I would not disparage young men’s or women’s desire to test themselves. Those who have displayed superior courage and fighting ability deserve to be respected. Such persons deserve a special position within hierarchies of organizations that use violence to protect society. For military personnel, we have Purple Hearts and Congressional Medals of Honor. For police, we have the respect that one officer gives another for having faced a dangerous situation, stood his ground, and prevailed. That attitude must be preserved within the ranks; for it is the ethical core of policing.

Having said that, however, I would also suggest that good police work requires a broader perspective than the officers’ pride in themselves. We judge this work by how well the officers kept the peace and enforced the law within the requirements of a free society. The officers also need to maintain community respect. If instead of simply doing their work, we have officers engaging in various kinds of macho behavior to flaunt their self-styled legal and moral advantage, that respect will be lost.

Therefore, from an organizational standpoint, such behavior need to be controlled. The police need to use force only when force is required. They need to scale back the show of force which only creates enemies. Top police officials need to adopt a model of policing that gains the community’s consent and cooperation. A few macho officers may be required to handle the violent situations, but mainly policing is about maintaining public trust.

I would suggest that this trust has been lost not only by hyper-aggressive confrontations with individuals in the community but also the polluting influence of money. It sometimes seems that police focus inordinately upon generating and collecting fines or seizing property from the so-called “bad guys”. It seems that they are often conducting little "stick-up jobs". Only where there is financial gain for the department do they seem motivated to do work. This is another reason that the police are not held in high regard among large segments of the population.

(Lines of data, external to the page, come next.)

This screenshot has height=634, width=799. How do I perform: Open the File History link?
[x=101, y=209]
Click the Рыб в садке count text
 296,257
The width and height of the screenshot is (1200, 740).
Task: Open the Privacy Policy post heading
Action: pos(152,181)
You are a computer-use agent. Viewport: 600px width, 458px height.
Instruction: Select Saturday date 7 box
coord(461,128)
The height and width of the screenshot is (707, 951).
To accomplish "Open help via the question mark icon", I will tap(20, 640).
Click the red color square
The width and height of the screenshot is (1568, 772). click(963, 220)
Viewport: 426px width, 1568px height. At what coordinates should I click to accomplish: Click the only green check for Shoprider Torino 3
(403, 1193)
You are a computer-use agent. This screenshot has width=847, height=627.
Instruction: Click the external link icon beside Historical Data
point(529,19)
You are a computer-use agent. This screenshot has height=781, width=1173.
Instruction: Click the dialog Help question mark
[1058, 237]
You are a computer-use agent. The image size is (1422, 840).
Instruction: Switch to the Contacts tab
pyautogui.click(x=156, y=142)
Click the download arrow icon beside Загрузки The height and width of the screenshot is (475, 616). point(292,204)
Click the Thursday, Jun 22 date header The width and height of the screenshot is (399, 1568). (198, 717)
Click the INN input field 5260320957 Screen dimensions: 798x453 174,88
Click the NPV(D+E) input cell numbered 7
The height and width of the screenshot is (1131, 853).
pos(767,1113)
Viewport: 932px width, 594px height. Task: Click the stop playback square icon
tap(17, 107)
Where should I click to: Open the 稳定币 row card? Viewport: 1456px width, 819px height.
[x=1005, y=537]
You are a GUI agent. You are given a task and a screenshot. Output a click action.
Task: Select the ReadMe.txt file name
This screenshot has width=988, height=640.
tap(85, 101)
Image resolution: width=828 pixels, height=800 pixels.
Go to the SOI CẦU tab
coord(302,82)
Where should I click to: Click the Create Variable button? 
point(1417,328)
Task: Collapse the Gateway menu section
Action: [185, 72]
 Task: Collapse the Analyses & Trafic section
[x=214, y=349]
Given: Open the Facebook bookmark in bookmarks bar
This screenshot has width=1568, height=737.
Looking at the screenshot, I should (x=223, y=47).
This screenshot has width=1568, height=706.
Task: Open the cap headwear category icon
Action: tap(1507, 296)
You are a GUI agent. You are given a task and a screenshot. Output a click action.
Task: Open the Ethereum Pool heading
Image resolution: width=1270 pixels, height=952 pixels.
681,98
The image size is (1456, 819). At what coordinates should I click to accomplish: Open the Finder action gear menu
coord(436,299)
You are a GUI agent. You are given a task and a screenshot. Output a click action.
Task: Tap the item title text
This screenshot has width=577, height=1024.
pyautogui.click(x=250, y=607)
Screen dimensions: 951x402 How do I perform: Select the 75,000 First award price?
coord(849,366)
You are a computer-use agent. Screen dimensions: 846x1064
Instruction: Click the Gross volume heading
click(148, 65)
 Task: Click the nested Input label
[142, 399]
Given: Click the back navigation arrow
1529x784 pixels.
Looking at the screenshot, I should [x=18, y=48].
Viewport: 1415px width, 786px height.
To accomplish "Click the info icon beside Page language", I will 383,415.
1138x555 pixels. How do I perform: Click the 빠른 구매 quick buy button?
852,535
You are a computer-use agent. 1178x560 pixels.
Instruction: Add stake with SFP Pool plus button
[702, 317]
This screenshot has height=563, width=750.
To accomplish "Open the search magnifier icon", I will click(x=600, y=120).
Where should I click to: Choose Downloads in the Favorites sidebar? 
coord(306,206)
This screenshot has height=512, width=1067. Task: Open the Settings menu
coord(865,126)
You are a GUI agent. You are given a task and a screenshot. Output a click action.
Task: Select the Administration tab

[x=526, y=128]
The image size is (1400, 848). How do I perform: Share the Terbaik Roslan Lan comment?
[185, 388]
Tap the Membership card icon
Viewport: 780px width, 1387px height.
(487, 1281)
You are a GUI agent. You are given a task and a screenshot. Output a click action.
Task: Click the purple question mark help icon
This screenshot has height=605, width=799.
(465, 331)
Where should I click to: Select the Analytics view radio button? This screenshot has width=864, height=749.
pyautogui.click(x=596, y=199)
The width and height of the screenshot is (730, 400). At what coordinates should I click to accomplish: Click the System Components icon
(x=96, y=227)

The corrections process is even more corrupted by money. Inmates or their associates are charged inordinate rates and fees for telephone contact, food from the prison canteens, or money transfers to the inmates’ accounts. Obviously, someone high up in the corrections department has arranged for sweetheart deals with private contractors, probably in exchange for kickbacks. The graft is so obvious it cannot help but discredit the criminal-justice system as a whole.

Still another problem is that the police sometimes frame suspects. They sometimes lie on reports. Reports of officers’ wrongdoing are covered up. The public is consistently frustrated if it expects the police to reform themselves. Civilian intervention is required.

Therefore, we need a thorough overhaul of the police and corrections system to restore public confidence, starting with control of macho policing. While the police leadership cannot condemn macho attitudes entirely, it needs to make clear that being a police officer is not mainly about becoming a hero or fulfilling personal ambitions; it is about helping the department do what it takes to preserve law and order within a peaceful community. We do not hire police for identity-fulfillment reasons. Most of the time, officers need to be interacting cooperatively with community members as they do routine work. Only on rare occasions would a show of force be necessary.

If we approach police reform this way, I believe that racial tensions can be overcome. We understand and respect the officers’ personal needs but also allow civilian authority to set the agenda for police work. Right now, this should focus on toning down the military-style show of force.